- _Aim of the exercise_
The required output is the line that contains "You are a GUI" through the last line of the data, retyped verbatim and with nothing added.

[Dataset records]
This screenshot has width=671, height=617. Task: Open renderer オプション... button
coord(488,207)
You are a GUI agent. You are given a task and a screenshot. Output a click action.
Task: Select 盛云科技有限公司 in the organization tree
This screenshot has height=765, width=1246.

- _Result_
You are a GUI agent. You are given a task and a screenshot. Output a click action.
Task: Select 盛云科技有限公司 in the organization tree
This screenshot has height=765, width=1246.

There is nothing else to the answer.